I just wanted to see how members use there time, I ask this because to be a successful and fulfilled trader or anything else for that matter you need to spend 40 - 70% of your time in "The Zone". So what % of your time last week for example was spent in...

1) The Dimension of Distraction (Not Urgent, Not Important)
2) The Dimension of Delusion (Urgent, Not Important)
3) The Dimension of Demand (Urgent and Important)
4) The Dimension of Fulfillment ("The Zone") (Not Urgent, But Important)


----------



## Porper (3 May 2005)

Jesse Livermore said:
			
		

> , I ask this because to be a successful and fulfilled trader or anything else for that matter you need to spend 40 - 70% of your time in "The Zone". )




Where did you get these stats from Jesse ?

So what you are saying is basically you cannot be a profitable trader unless you do it full time.I would suggest that very profitable traders don't spend anywhere near 70% of there time "in the zone".

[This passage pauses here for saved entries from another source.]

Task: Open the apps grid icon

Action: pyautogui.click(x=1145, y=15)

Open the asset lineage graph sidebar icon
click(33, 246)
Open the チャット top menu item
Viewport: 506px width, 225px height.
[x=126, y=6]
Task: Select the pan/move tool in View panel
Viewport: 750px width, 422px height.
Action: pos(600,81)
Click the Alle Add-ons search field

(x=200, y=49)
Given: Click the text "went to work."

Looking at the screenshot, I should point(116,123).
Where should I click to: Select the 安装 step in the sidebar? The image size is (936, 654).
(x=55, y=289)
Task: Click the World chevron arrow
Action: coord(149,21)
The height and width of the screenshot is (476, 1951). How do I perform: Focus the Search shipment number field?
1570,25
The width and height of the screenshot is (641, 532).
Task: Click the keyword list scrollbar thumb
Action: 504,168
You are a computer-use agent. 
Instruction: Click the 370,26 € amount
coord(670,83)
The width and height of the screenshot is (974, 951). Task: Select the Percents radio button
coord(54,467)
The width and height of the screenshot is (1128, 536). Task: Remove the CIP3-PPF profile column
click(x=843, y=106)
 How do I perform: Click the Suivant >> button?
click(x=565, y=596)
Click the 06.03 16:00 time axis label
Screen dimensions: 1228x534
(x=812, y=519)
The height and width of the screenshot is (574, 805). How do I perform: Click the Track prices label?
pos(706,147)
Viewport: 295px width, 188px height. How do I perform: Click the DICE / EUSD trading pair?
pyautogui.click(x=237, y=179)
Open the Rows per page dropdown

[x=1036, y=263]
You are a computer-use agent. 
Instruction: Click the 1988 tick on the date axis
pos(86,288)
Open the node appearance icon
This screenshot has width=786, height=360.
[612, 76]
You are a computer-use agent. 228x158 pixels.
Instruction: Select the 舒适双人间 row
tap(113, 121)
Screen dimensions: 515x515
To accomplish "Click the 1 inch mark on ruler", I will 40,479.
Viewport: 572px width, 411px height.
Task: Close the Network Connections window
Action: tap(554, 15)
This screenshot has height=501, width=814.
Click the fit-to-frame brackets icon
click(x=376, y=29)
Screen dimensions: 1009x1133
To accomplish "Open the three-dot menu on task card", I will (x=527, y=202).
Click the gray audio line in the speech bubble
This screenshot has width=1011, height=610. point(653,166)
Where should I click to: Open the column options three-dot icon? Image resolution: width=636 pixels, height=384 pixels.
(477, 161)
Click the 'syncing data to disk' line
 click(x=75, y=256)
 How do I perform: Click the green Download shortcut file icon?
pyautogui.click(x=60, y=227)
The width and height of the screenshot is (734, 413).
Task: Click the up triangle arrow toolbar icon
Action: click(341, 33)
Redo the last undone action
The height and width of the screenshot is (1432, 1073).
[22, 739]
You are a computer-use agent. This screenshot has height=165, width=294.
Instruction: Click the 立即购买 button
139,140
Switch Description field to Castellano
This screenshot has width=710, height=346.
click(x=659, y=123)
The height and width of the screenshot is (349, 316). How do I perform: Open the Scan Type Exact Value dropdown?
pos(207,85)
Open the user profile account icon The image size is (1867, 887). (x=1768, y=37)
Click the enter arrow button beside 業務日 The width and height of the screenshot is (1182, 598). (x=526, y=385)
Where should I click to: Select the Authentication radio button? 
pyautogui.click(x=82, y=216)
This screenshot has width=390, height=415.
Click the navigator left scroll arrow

It has been suggested on here that traders , once there software is set up, scan, buy and sell within minutes and trade succesfully.Whether this is true of course is anyones guess.


----------



## Jesse Livermore (4 May 2005)

Porper said:
			
		

> So what you are saying is basically you cannot be a profitable trader unless you do it full time.I would suggest that very profitable traders don't spend anywhere near 70% of there time "in the zone".



What I was trying to say is that to have a successful and fulfilling life overall you need to spend 40 - 70% of your time in the zone of fulfillment living a rich life mentally, physicallly, sprituallly and emotionally, as well maximizing relationships and finances (includes trading) and minimizing the amount of time you spend in the zones of demand, delusion and distraction. :bananasmi


----------



## clowboy (4 May 2005)

Does sleep count as time?

Aside from that I spend 10 hrs a day (out of a remaining 15) at work so I am no where near the "zone"


----------



## Jesse Livermore (4 May 2005)

clowboy said:
			
		

> Does sleep count as time?
> 
> Aside from that I spend 10 hrs a day (out of a remaining 15) at work so I am no where near the "zone"




Sleep is a major area of your physical well-being.

You should spend 40 - 70% of time in the zone in a 7 day period, on weekends you would most probably be able to even out the imbalance that occured during the week by spending all of your time in the relationship area of your life.


----------